Battle to stop Mongolia's child jockeys from racing to their death

Controversy grows over fiercely competitive contests in which riders as young as seven, often without proper protection, put their lives at risk

AFP

Just before little Baasanjav Lkhagvadorj was lifted onto a horse for a race across Mongolia's open steppe last week, he asked his father to bless him with a kiss.

Minutes later the seven-year-old was killed in a fall, the latest in a rising toll among the country's child jockeys.

As Mongolia's biggest national festival, Naadam, began yesterday, controversy is growing over the way unprotected young riders are risking injury and even death.

Horses are at the core of Mongolian culture. Children learn to ride almost as soon as they can walk.

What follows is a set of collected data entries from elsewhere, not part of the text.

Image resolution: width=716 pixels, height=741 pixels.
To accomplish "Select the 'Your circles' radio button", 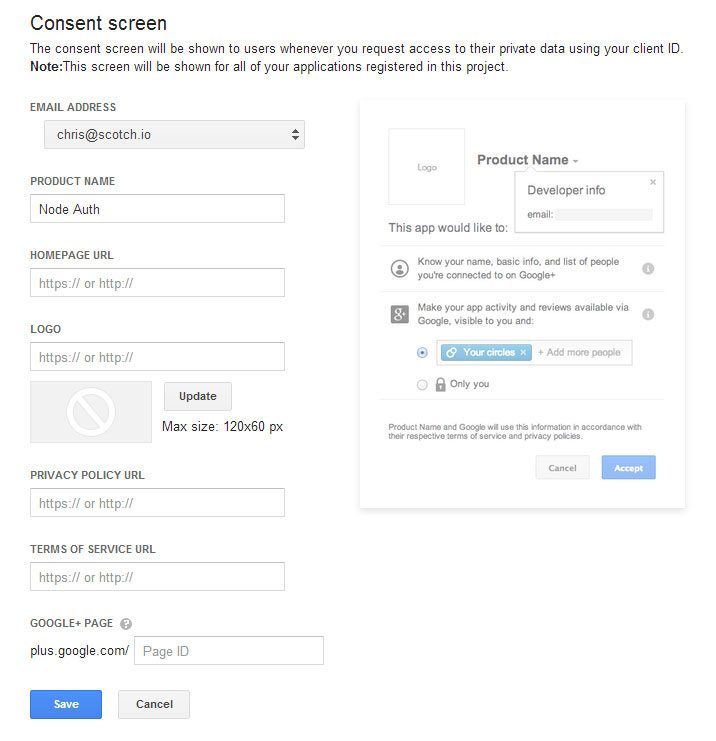I will [423, 353].
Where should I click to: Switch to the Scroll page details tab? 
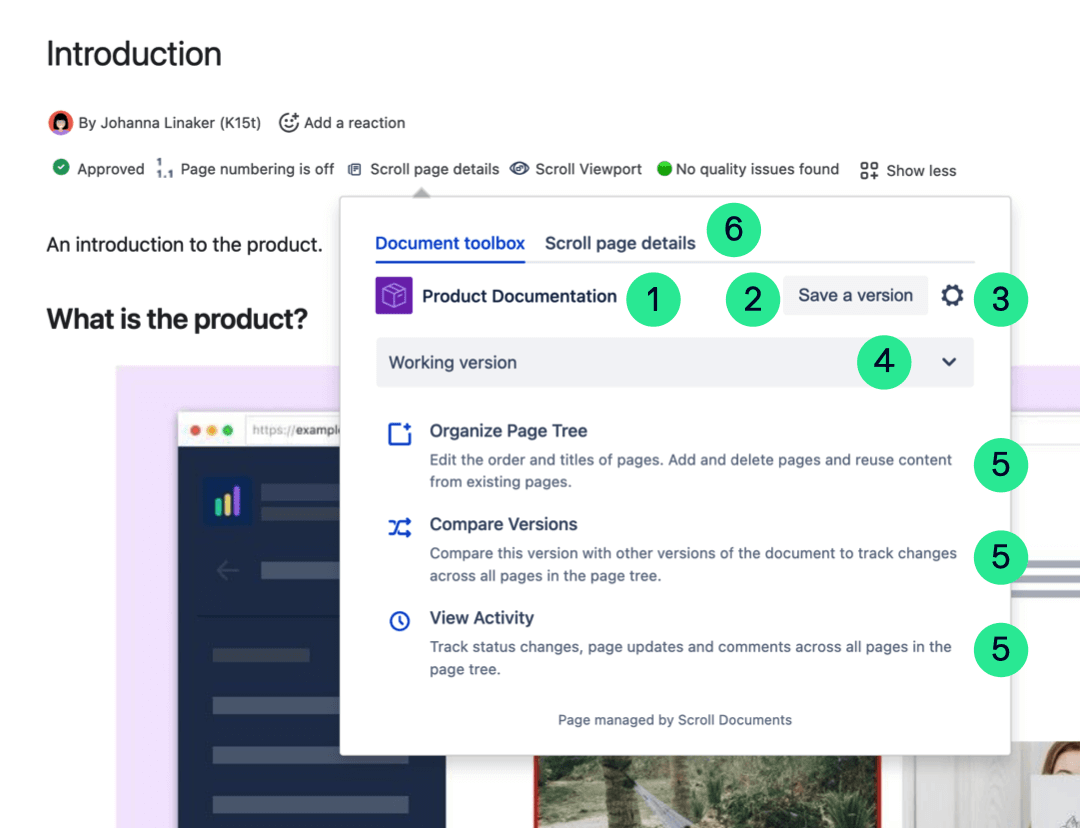620,243
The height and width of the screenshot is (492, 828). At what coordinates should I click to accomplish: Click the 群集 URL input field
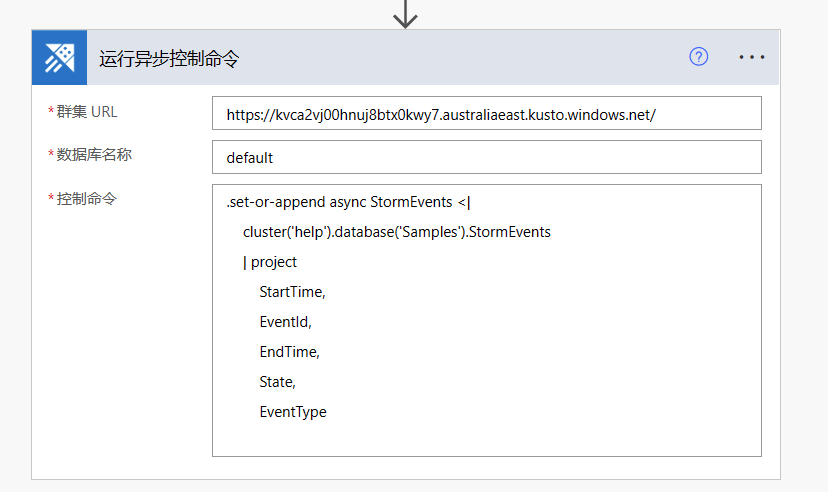tap(486, 113)
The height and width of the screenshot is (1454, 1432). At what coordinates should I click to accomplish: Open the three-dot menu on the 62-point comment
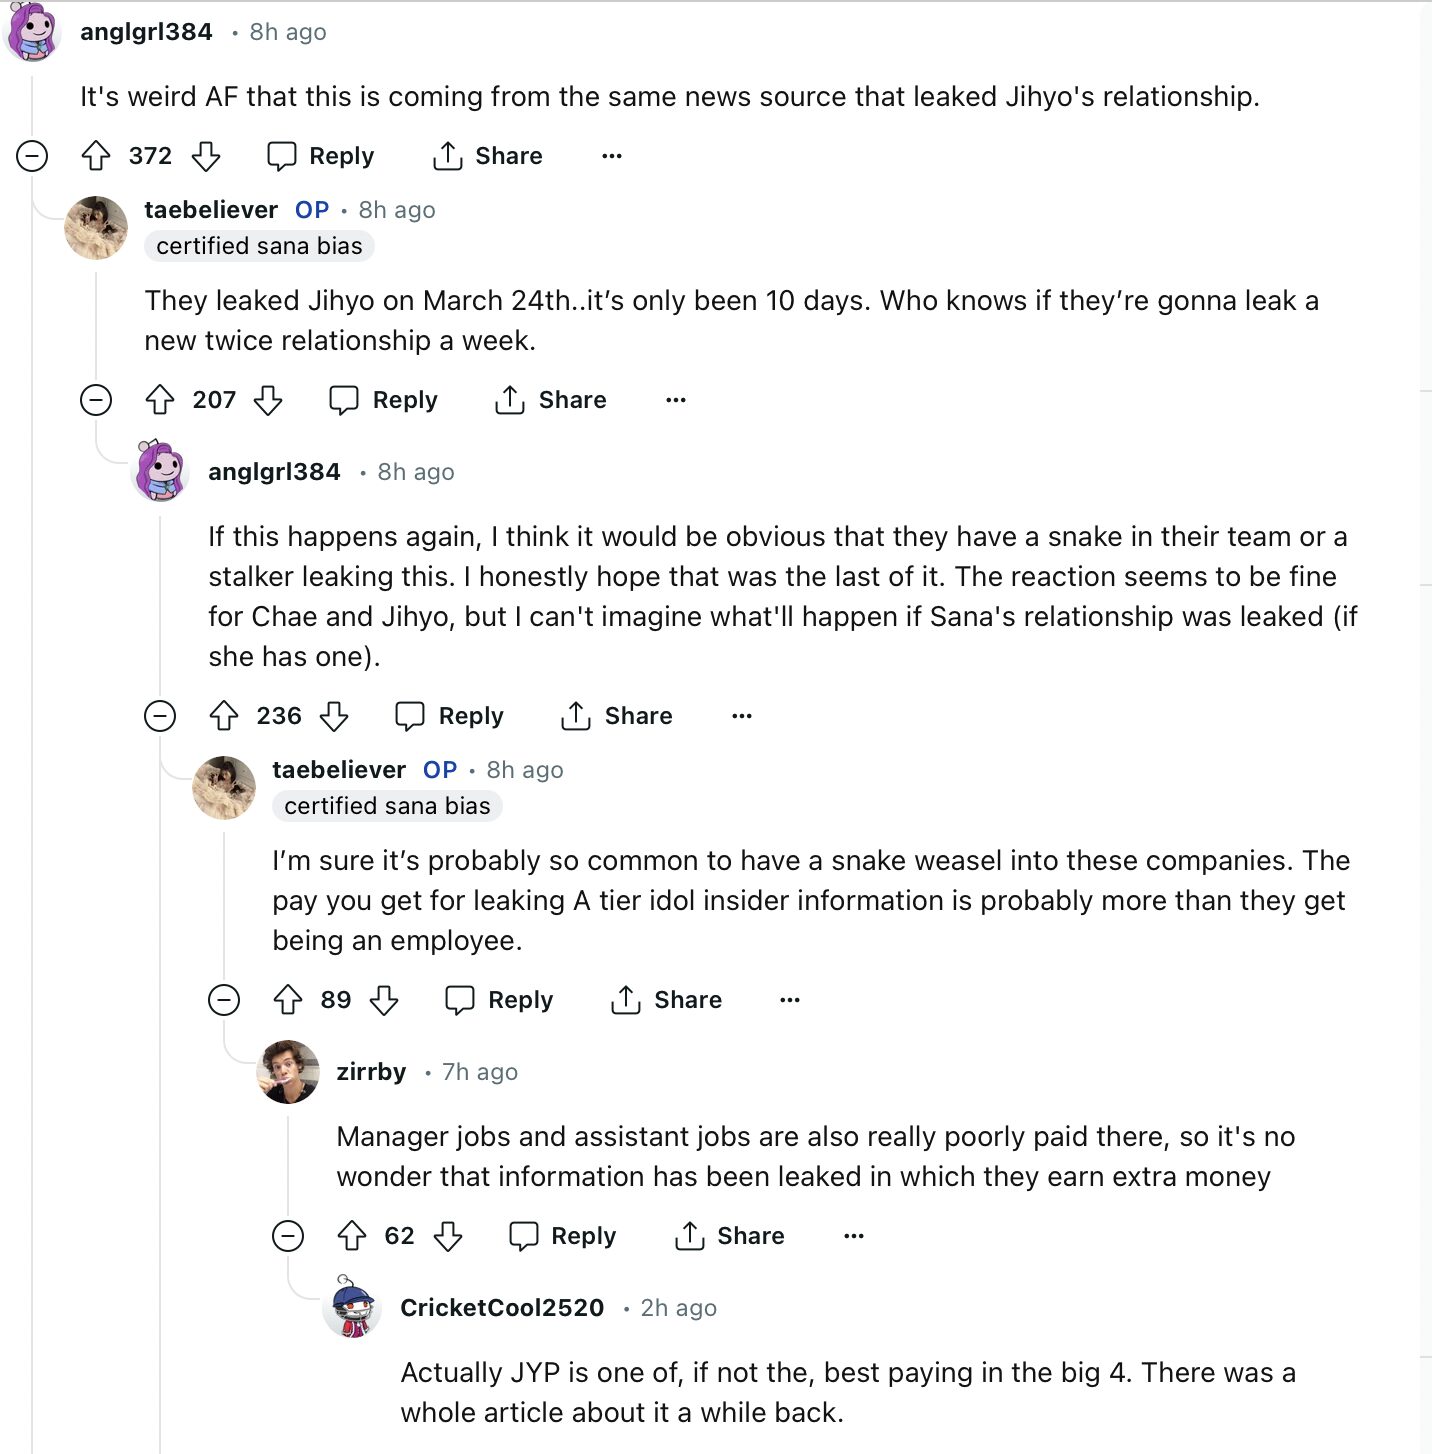point(853,1236)
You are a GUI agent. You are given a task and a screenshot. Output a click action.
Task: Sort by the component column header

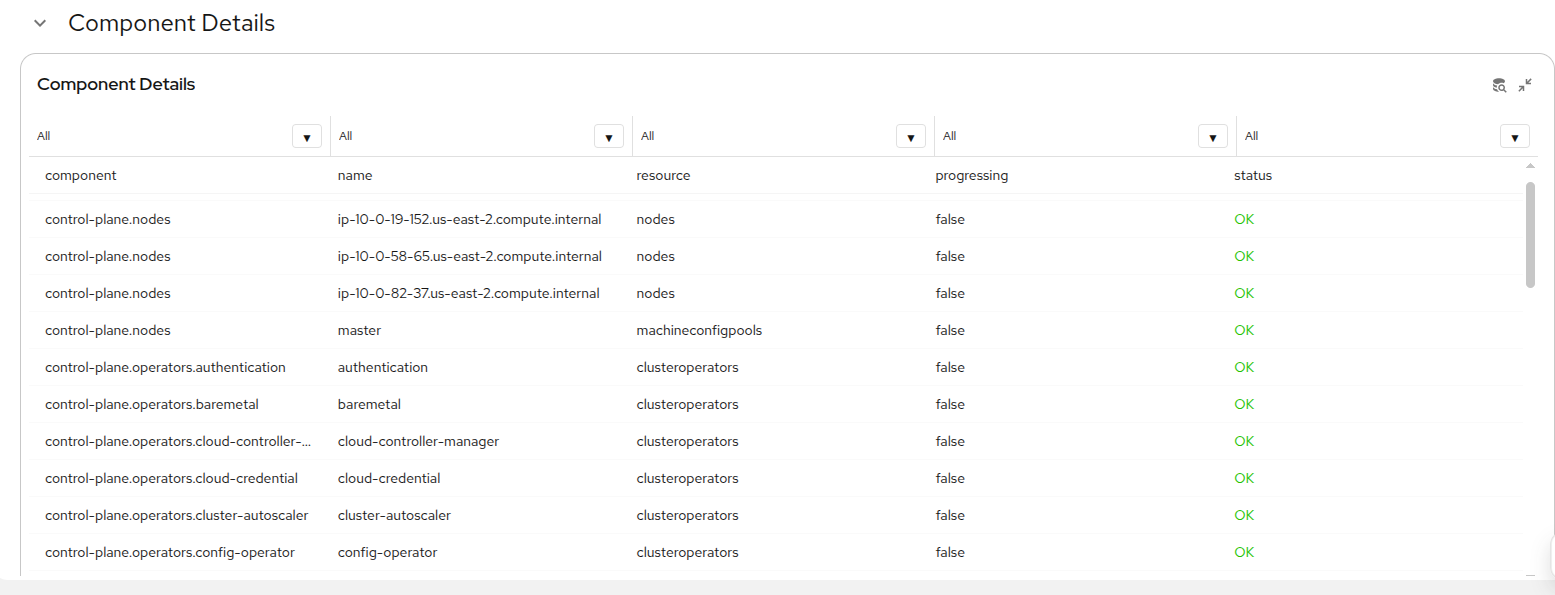[x=81, y=176]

And horseracing is one of the "three manly sports" - along with wrestling and archery - that make up the Naadam activities.

The races are among the longest in the world, up to 28 kilometres depending on the age of the horse - four times the length of Britain's Grand National.

The contests are a legacy of the nation's warrior past, when Genghis Khan's forces would cover vast distances to wreak havoc on their enemies.

Mongolian horses are sturdy creatures bred for endurance.

But the demands are so tough that child jockeys are preferred for their light weight, and around 30,000 children ride in competitive races every year.

A health ministry study showed 326 children were treated for racing injuries at the National Traumatology and Orthopaedics Research Centre in Ulan Bator alone last year, up from 222 in 2010. But accidents in the countryside, where most people live, often go unrecorded.

Lkhagvadorj's death was the third recorded child fatality so far this year, said Baljinnyam Javzankhuu, of the National Agency for Children.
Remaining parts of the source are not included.